Your output should be everything below from the line containing "700x1568 pixels." down to the line containing "the Reverend Swanson", both ends included, copied exactly, with pictures left out.

== Information provided ==
__________________________________________________
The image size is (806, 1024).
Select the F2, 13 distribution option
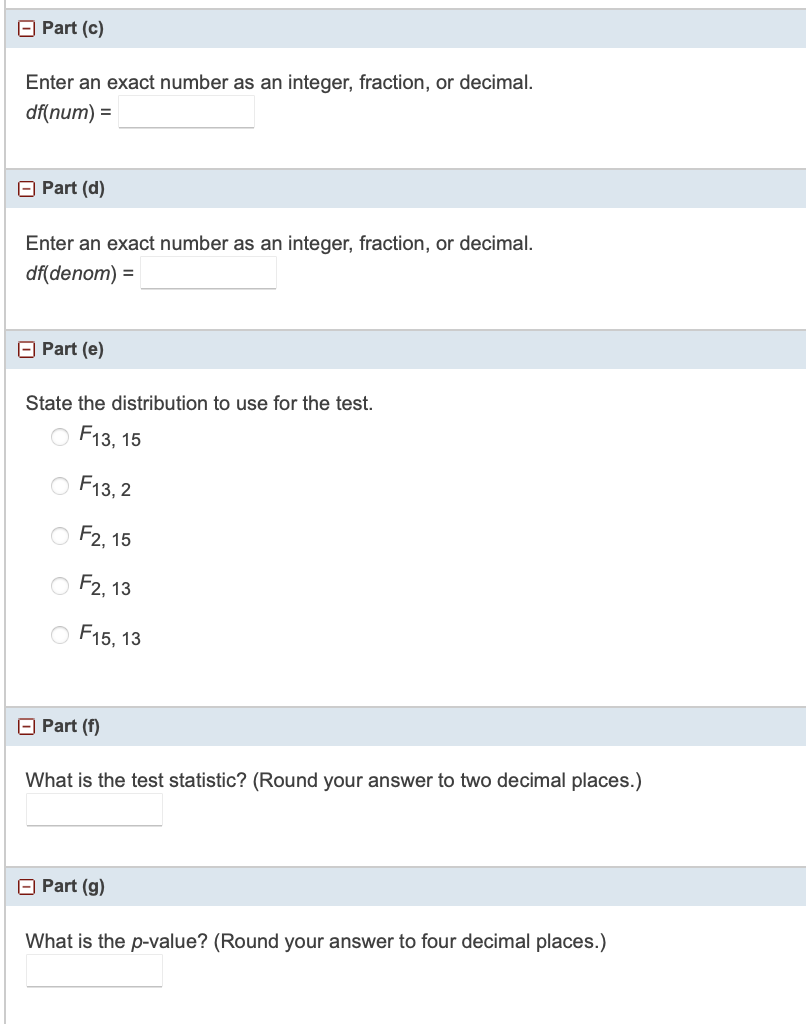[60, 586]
__________________________________________________
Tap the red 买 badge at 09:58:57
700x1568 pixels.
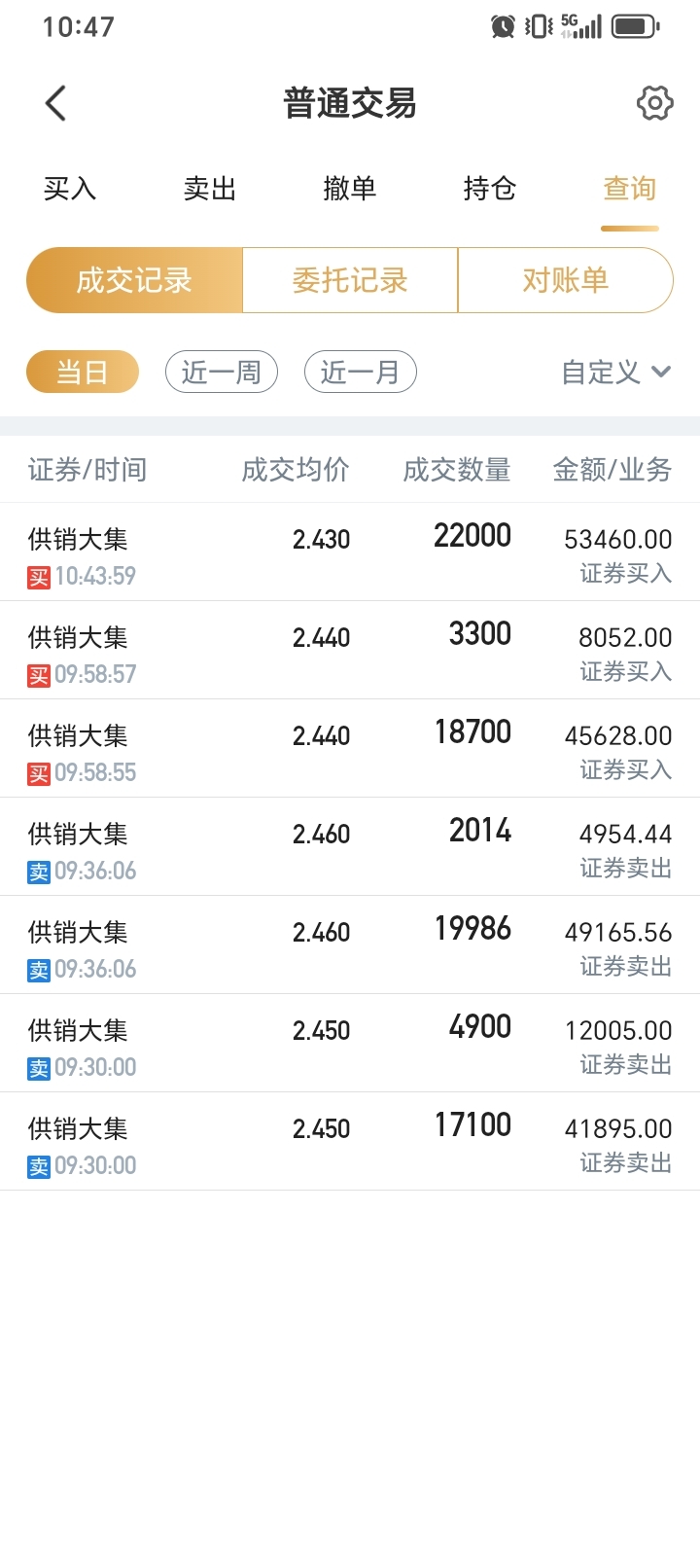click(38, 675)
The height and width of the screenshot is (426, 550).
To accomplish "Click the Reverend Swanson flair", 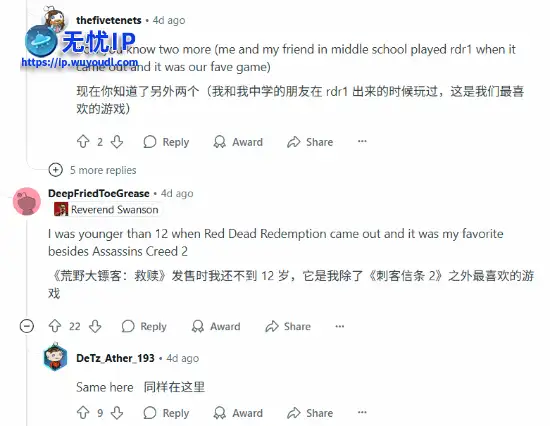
__________________________________________________
== Problem solution ==
700x1568 pixels.
click(38, 675)
The height and width of the screenshot is (426, 550).
To accomplish "Click the Reverend Swanson flair", 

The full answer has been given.